New Zealand, Fiji, Samoa, Cook Islands, Tonga and Niue are all at the same level of Covid-19 prevention or elimination. Australia, on the other hand, continues to report new cases on an almost daily basis (Nine cases were reported in the last 24 hours), with the added complexity of the different states having varying quarantine and social distancing requirements.
The New Zealand Fiji business Council, established more than 30 years ago in 1987 to maintain strong links between businesses in New Zealand and Fiji, has received strong feedback from its members concerning the real difficulties they are experiencing from the inability to travel between the two countries.
Some examples raised with the Council include Fiji based employees stranded in New Zealand, inability to redeploy New Zealand personnel to Fiji, inability to travel to Fiji to prepare and complete tenders for construction projects, and the inability to deploy skilled personnel to Fiji to assist with the installation, commissioning and maintenance of critical machinery and equipment.
Council President Chandar Sen said, “It is absolutely critical that the tourism industry resumes without delay in Fiji.
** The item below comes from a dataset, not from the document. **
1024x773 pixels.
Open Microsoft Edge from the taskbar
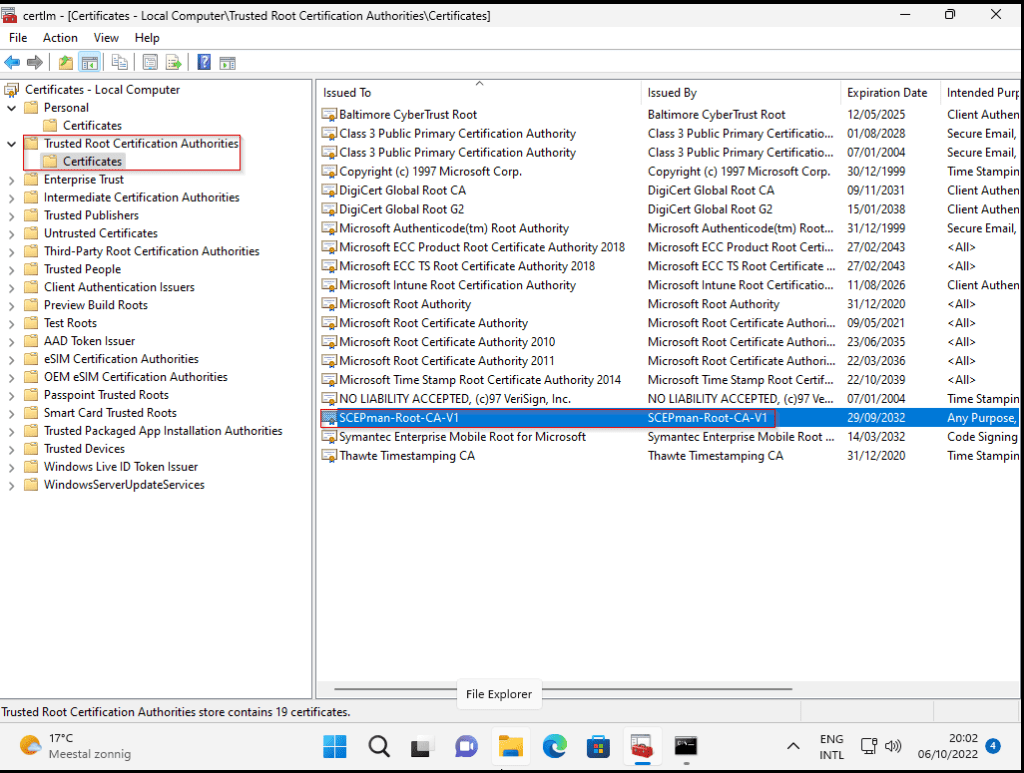[554, 746]
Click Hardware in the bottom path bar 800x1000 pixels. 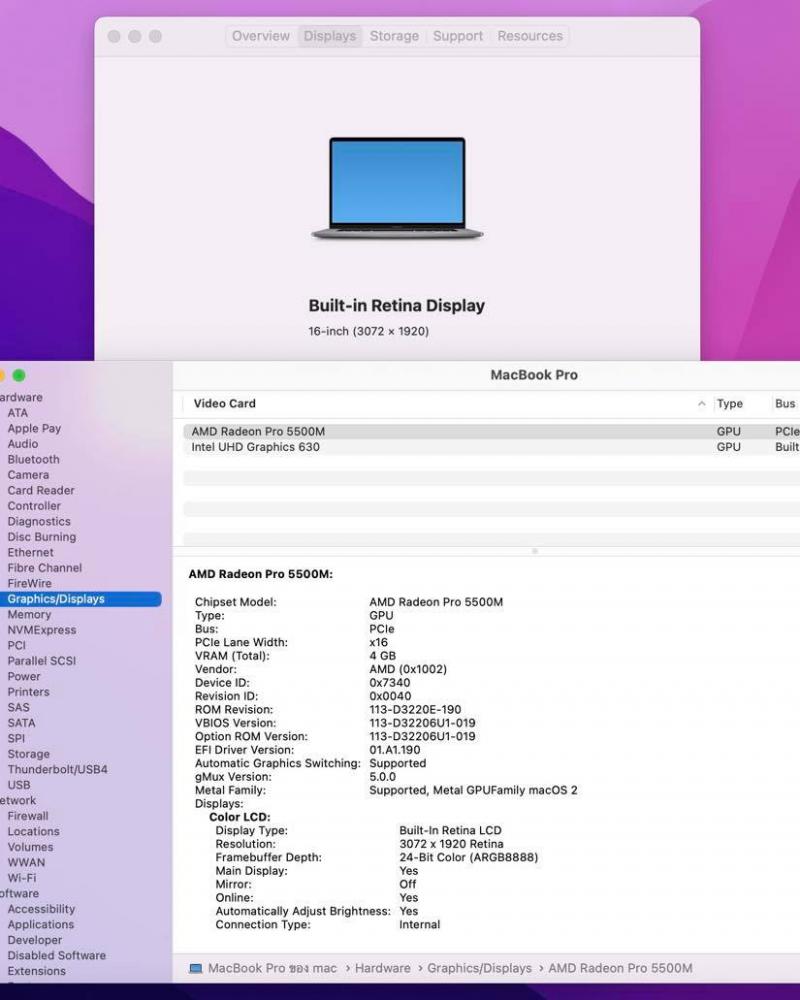[382, 968]
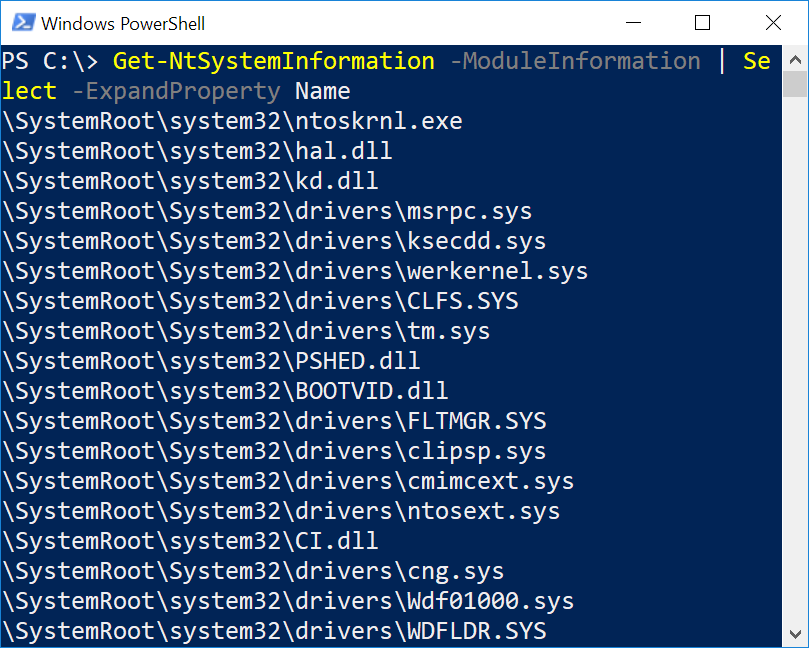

Opening up the borders between the two countries would not only enable many New Zealanders to take longer holidays, but will provide the much needed kick-start to the severely challenged Fijian economy which is having the obvious flow-on effects not only on the people of Fiji but also those New Zealanders currently doing business in Fiji.”
Tourism, agriculture and manufacturing are significant contributors to Fiji’s GDP along with developing sectors such as food and beverage sector and the BPO/outsourcing sector. Fiji received nearly 900,000 tourists to their shores in 2019, with over 200,000 of these from New Zealand, contributing over $500 million of the overall $2 billion the country earned from tourism.
While goods continue to flow between the two countries services contracts remain affected. Large New Zealand construction companies are unable to complete specialist work in Fiji that can’t be undertaken by local contractors. Fijian companies also rely on New Zealand expats in key positions such as training local staff and while many returned home during Covid-19, most are eager to return and assist in recovering Fiji’s economy.